1. All neoadjuvant dostarlimab patients had a clinical complete response and no patients needed any additional treatments at the study data cutoff.
2. There were no adverse events of grades 3 or higher. Most common adverse events of any grade were dermatitis, pruritus, fatigue, and nausea.
Evidence Rating Level: 2 (Good)
Study Rundown: Immune checkpoint inhibitors have had great success as a first-line treatment for patients with mismatch repair-deficient (dMMR) metastatic colorectal cancer. This study explored the efficacy and safety of neoadjuvant dostarlimab (a PD-1 inhibitor) on dMMR patients with locally advanced rectal cancer. Patients were only assigned to a treatment group. All patients who completed 6 months of dostarlimab had a clinical complete response. After 12 months of completion of dostarlimab treatment, no patients had evidence of recurrence or progressive diease. Pathological complete response was another endpoint but could not be evaluated as no patients had to undergo surgical resection. Most common adverse events of any grade were dermatitis, pruritus, fatigue, and nausea. There were no adverse events of grades 3 or higher.
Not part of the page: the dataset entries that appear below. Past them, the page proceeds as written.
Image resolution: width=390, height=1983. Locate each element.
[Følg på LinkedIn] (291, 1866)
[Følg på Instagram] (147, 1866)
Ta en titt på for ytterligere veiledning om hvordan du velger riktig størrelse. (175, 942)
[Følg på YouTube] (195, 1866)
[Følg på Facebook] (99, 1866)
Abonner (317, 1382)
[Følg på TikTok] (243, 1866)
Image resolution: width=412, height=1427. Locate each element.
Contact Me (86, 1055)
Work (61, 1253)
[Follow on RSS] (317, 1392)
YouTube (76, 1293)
Limitations to this study include its small sample size and the fact it only observed dMMR patients, which comprise a very small subset of rectal cancer patients. A longer follow-up is also needed to assess the duration of response. The strengths of this study are that all patients had a clinical complete response and that dostarlimab may potentially omit both chemotherapy and surgery as treatments for this rare subtype of rectal cancer. Overall, dostarlimab shows tremendous promise for the treatment of surgically resectable rectal cancer and may change the current treatment landscape drastically.
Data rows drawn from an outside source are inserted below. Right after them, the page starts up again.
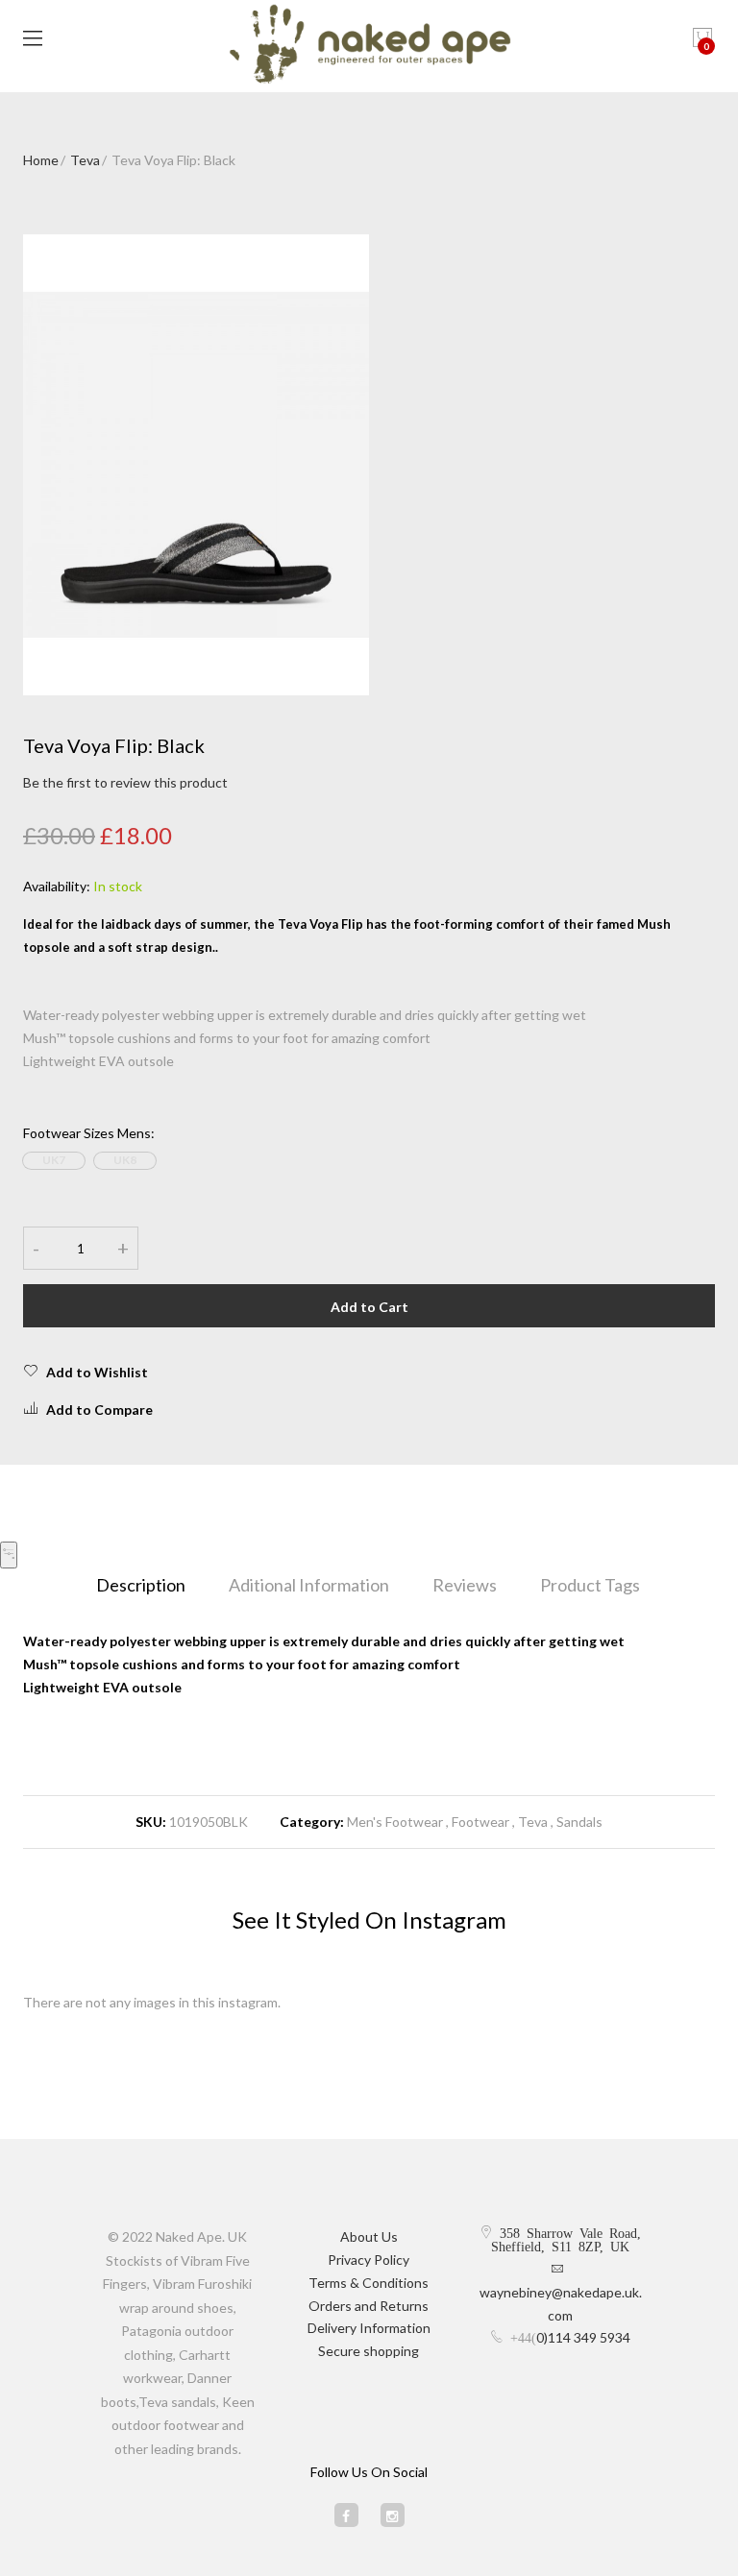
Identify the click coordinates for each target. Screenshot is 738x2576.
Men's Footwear (395, 1821)
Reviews (464, 1584)
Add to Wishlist (97, 1372)
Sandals (579, 1821)
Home (41, 160)
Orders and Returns (368, 2305)
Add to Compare (99, 1409)
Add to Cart (369, 1307)
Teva (85, 160)
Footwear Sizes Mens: (89, 1133)
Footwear (480, 1821)
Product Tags (590, 1584)
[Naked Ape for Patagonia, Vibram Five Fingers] (369, 46)
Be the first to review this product (125, 782)
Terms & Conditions (368, 2282)
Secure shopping (368, 2351)
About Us (369, 2236)
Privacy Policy (368, 2259)
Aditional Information (309, 1584)
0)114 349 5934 (583, 2337)
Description (140, 1584)
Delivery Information (369, 2328)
Click to read the study in NEJM
Relevant Reading: Advances and challenges in treatment of locally advanced rectal cancer
In-Depth [prospective cohort]: This prospective phase II study included 16 dMMR patients with locally advanced rectal cancer. Of those 16 patients, only 12 have been enrolled for longer than 6 months. Clinical complete response after 6 months of dostarlimab was 100% (95% confidence interval [CI], 74 to 100). After 12 months of completion of dostarlimab treatment, none had recurrence of their cancer. By potentially bypassing surgery and chemotherapy, dostarlibumab may be able to negate all the negative health outcomes that can result from them, such as problems with fertility, sexual health, bowel and bladder. Since no resections were performed, pathological complete response was not evaluated. Most common adverse events of any grades were dermatitis (31% of patients), pruritus (25%), fatigue (25%), and nausea (19%). No adverse events of grades 3 or higher occurred. Overall, dMMR rectal showed high sensitivity to PD-1/PD-L1 blockade and further trials including more follow-up data will help shape the changes in approaching locally advanced rectal cancer.